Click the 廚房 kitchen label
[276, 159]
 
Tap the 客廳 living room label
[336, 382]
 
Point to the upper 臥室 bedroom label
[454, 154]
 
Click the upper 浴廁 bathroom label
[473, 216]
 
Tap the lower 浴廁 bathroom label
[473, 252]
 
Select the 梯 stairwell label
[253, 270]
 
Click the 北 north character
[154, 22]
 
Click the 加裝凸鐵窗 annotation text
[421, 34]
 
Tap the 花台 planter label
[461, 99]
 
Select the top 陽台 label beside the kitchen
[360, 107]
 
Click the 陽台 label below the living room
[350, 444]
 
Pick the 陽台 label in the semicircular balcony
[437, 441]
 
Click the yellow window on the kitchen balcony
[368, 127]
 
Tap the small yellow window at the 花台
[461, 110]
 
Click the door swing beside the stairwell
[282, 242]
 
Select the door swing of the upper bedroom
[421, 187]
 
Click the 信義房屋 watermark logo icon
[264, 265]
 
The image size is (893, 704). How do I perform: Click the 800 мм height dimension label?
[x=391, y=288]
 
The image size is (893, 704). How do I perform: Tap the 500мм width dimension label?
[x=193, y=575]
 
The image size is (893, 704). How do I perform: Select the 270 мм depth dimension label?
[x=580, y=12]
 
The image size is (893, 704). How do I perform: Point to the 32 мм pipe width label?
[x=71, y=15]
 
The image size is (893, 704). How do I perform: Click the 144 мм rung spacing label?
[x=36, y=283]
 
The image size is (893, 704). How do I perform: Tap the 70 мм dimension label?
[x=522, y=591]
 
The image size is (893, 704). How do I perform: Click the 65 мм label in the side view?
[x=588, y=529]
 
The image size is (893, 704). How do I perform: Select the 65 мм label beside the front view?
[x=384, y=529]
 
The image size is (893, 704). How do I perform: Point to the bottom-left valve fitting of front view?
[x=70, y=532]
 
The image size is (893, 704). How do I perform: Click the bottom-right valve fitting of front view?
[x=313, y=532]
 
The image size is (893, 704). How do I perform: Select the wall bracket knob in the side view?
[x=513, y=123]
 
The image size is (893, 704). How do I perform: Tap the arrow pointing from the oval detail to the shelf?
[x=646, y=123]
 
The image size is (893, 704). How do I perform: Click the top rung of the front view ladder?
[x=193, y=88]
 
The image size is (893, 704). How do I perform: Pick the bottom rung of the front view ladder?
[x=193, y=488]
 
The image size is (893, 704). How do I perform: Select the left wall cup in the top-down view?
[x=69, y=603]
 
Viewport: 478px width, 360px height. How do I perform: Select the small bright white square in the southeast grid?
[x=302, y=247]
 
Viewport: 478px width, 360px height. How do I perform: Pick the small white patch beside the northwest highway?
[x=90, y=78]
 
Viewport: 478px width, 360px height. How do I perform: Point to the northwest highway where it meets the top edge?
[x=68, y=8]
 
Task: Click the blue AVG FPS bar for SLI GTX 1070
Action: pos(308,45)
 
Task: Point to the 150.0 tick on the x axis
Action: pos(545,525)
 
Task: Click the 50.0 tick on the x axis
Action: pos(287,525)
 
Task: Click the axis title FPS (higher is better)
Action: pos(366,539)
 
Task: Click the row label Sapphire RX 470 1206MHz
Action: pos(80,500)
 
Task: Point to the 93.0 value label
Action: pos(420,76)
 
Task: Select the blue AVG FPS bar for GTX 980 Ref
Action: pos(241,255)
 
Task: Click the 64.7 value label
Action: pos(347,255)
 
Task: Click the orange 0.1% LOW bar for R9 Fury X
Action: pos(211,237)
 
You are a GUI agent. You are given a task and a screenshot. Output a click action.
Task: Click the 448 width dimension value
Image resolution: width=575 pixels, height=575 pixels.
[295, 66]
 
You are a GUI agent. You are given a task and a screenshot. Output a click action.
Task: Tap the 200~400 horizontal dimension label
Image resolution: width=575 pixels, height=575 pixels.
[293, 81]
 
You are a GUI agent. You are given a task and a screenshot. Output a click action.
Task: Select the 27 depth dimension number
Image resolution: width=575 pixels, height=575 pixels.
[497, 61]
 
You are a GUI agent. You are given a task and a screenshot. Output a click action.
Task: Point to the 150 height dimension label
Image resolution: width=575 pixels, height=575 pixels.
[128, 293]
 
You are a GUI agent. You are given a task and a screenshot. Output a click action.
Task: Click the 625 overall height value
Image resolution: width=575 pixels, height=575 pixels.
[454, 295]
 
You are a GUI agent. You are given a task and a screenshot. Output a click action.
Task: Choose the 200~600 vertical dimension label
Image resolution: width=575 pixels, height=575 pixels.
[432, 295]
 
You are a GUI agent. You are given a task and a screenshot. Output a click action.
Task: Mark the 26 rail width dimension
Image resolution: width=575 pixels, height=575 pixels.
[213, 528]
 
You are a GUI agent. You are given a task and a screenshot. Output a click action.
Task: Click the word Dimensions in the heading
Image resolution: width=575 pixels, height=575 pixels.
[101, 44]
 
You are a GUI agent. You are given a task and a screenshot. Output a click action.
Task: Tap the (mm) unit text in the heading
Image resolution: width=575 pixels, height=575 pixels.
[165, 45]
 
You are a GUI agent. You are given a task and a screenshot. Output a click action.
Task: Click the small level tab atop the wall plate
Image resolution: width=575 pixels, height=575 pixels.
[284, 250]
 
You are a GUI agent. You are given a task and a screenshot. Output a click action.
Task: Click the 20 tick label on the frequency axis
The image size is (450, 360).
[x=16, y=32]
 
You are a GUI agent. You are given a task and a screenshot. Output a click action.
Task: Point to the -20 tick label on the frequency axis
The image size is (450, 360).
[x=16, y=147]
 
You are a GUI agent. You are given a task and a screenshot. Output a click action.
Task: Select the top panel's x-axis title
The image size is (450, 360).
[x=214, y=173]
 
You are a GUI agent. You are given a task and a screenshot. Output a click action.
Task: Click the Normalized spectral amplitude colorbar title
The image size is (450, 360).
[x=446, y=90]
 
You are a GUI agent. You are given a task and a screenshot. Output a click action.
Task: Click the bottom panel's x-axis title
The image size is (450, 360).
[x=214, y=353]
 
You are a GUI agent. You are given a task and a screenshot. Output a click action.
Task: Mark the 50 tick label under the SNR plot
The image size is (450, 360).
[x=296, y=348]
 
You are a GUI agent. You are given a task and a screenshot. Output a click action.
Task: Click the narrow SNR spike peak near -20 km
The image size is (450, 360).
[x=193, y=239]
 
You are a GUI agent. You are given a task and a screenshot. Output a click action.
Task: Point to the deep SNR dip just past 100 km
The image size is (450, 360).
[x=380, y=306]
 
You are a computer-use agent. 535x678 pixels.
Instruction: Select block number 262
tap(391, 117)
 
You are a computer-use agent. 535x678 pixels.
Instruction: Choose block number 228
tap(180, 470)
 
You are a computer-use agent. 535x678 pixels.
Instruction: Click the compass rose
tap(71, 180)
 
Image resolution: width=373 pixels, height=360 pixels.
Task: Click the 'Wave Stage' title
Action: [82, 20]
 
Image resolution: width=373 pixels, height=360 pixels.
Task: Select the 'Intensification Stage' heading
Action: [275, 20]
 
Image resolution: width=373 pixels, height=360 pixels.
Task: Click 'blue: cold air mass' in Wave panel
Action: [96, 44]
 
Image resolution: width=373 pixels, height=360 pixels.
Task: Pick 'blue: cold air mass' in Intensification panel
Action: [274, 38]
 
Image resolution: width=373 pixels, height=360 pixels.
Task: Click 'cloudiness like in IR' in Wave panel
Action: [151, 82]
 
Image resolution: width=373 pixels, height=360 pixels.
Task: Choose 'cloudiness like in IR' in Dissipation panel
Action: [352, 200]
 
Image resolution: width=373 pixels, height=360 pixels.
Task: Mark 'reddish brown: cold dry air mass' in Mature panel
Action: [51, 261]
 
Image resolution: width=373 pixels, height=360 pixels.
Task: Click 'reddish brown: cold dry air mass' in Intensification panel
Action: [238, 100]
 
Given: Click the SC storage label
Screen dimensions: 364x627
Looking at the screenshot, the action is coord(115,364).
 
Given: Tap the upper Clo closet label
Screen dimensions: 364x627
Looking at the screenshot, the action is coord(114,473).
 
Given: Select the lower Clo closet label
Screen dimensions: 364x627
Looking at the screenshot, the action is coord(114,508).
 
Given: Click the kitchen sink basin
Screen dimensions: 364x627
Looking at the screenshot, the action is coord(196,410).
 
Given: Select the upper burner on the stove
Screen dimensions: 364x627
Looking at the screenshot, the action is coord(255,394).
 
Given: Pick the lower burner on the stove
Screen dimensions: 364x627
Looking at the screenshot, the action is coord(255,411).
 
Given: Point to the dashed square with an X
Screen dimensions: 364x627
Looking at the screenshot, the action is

### Your objective:
Present the stretch of the listing from the line containing "the front view?" through the line containing "[x=90, y=78]" as a Markdown table with the columns Row and Entry. Number each row and leave out blank lines.

### Result of the exercise:
| Row | Entry |
|---|---|
| 1 | The image size is (893, 704). How do I perform: Select the 65 мм label beside the front view? |
| 2 | [x=384, y=529] |
| 3 | The image size is (893, 704). How do I perform: Point to the bottom-left valve fitting of front view? |
| 4 | [x=70, y=532] |
| 5 | The image size is (893, 704). How do I perform: Click the bottom-right valve fitting of front view? |
| 6 | [x=313, y=532] |
| 7 | The image size is (893, 704). How do I perform: Select the wall bracket knob in the side view? |
| 8 | [x=513, y=123] |
| 9 | The image size is (893, 704). How do I perform: Tap the arrow pointing from the oval detail to the shelf? |
| 10 | [x=646, y=123] |
| 11 | The image size is (893, 704). How do I perform: Click the top rung of the front view ladder? |
| 12 | [x=193, y=88] |
| 13 | The image size is (893, 704). How do I perform: Pick the bottom rung of the front view ladder? |
| 14 | [x=193, y=488] |
| 15 | The image size is (893, 704). How do I perform: Select the left wall cup in the top-down view? |
| 16 | [x=69, y=603] |
| 17 | Viewport: 478px width, 360px height. How do I perform: Select the small bright white square in the southeast grid? |
| 18 | [x=302, y=247] |
| 19 | Viewport: 478px width, 360px height. How do I perform: Pick the small white patch beside the northwest highway? |
| 20 | [x=90, y=78] |